▸ **Task statement**
Only the number is wanted: how many lines in the data contain "feedback"?

(Records from a collection)
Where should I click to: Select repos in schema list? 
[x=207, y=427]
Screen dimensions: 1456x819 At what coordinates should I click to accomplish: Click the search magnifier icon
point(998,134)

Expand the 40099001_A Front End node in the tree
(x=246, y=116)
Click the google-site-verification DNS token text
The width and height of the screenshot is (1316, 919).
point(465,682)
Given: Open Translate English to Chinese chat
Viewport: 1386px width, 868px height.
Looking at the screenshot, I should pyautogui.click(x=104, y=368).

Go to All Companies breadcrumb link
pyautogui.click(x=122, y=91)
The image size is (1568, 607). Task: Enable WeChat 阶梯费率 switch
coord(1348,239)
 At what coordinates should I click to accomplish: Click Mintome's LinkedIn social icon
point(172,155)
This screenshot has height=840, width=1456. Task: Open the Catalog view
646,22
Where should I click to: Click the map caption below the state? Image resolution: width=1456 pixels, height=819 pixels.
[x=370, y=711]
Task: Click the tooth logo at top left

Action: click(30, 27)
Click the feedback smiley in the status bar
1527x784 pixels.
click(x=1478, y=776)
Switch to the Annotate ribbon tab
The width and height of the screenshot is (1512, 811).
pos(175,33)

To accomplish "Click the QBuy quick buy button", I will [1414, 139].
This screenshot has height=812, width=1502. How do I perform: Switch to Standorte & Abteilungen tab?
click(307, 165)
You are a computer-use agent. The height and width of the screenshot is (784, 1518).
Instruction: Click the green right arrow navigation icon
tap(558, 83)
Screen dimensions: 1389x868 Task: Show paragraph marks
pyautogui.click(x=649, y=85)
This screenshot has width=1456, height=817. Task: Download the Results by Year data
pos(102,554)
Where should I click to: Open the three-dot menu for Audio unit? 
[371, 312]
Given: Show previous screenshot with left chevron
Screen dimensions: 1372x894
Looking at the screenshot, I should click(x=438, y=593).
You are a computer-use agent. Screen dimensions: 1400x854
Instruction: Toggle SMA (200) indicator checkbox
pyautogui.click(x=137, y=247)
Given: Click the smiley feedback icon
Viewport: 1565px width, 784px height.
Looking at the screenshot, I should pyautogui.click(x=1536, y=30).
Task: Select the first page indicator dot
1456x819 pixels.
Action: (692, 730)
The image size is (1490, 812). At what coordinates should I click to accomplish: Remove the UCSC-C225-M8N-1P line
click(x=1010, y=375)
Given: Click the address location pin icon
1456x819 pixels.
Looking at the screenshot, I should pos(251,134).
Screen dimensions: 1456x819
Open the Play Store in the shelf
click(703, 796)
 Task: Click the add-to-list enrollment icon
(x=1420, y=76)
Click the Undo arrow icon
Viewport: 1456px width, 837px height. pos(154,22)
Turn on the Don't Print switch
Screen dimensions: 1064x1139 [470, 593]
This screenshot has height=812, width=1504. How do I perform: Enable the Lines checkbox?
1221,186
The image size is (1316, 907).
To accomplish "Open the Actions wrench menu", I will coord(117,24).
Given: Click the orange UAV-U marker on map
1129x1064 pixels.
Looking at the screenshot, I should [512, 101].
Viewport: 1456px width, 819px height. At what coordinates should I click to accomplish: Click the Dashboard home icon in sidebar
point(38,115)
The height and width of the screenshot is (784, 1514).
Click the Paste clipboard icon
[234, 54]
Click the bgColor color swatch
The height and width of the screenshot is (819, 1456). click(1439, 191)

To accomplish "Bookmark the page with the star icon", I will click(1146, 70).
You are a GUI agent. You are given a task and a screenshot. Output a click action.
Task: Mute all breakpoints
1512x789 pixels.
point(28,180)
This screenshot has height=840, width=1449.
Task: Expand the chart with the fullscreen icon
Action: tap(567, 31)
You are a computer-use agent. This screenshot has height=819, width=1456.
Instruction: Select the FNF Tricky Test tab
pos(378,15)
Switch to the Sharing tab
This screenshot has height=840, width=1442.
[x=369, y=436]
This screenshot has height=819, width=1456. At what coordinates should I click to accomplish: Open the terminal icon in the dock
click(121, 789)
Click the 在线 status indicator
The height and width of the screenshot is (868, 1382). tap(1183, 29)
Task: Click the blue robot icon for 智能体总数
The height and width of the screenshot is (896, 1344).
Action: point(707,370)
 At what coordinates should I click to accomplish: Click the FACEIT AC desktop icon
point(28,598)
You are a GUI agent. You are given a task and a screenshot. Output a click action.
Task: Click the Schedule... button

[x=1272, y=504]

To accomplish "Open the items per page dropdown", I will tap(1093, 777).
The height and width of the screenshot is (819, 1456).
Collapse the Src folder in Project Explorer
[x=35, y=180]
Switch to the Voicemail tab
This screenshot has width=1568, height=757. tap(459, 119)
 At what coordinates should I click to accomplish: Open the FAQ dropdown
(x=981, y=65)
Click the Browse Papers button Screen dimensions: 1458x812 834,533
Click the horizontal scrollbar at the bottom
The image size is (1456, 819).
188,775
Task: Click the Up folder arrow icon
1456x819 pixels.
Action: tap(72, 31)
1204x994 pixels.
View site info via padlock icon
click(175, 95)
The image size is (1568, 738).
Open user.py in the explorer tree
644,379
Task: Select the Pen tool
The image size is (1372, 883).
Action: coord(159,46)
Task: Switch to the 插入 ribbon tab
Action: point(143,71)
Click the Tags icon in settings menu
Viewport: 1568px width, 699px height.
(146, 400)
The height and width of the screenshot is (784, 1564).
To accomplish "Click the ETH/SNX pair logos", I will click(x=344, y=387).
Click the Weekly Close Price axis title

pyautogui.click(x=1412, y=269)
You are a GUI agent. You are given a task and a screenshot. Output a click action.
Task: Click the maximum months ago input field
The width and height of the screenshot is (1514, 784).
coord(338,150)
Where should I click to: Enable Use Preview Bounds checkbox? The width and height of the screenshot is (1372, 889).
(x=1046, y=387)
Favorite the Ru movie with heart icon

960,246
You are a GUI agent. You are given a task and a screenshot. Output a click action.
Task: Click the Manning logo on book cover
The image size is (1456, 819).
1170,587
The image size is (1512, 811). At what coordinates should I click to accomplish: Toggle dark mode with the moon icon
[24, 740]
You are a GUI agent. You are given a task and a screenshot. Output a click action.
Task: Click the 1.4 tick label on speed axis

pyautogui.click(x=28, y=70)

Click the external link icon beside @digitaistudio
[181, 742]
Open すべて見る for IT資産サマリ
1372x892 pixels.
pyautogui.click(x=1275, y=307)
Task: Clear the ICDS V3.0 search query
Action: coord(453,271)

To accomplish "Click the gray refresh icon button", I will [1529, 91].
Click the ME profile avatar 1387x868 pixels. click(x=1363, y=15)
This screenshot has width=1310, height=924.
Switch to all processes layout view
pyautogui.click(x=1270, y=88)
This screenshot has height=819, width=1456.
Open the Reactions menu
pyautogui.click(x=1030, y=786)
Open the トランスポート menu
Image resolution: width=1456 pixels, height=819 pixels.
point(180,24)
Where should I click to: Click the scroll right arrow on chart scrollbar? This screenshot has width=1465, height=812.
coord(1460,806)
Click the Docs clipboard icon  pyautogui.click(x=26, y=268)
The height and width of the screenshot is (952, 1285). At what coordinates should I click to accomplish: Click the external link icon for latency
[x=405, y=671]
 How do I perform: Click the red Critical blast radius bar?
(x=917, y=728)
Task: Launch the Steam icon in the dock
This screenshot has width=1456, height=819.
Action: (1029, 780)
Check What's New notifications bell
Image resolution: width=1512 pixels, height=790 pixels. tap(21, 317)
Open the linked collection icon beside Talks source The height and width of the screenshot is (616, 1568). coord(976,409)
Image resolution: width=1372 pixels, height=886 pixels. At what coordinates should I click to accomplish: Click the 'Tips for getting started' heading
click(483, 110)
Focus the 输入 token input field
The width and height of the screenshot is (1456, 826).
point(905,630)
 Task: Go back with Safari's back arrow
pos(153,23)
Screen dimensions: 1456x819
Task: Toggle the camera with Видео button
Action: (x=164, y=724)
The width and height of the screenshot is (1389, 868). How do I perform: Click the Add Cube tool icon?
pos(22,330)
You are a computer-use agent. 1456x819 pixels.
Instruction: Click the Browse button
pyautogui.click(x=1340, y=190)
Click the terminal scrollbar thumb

▸ **Output for this task**
2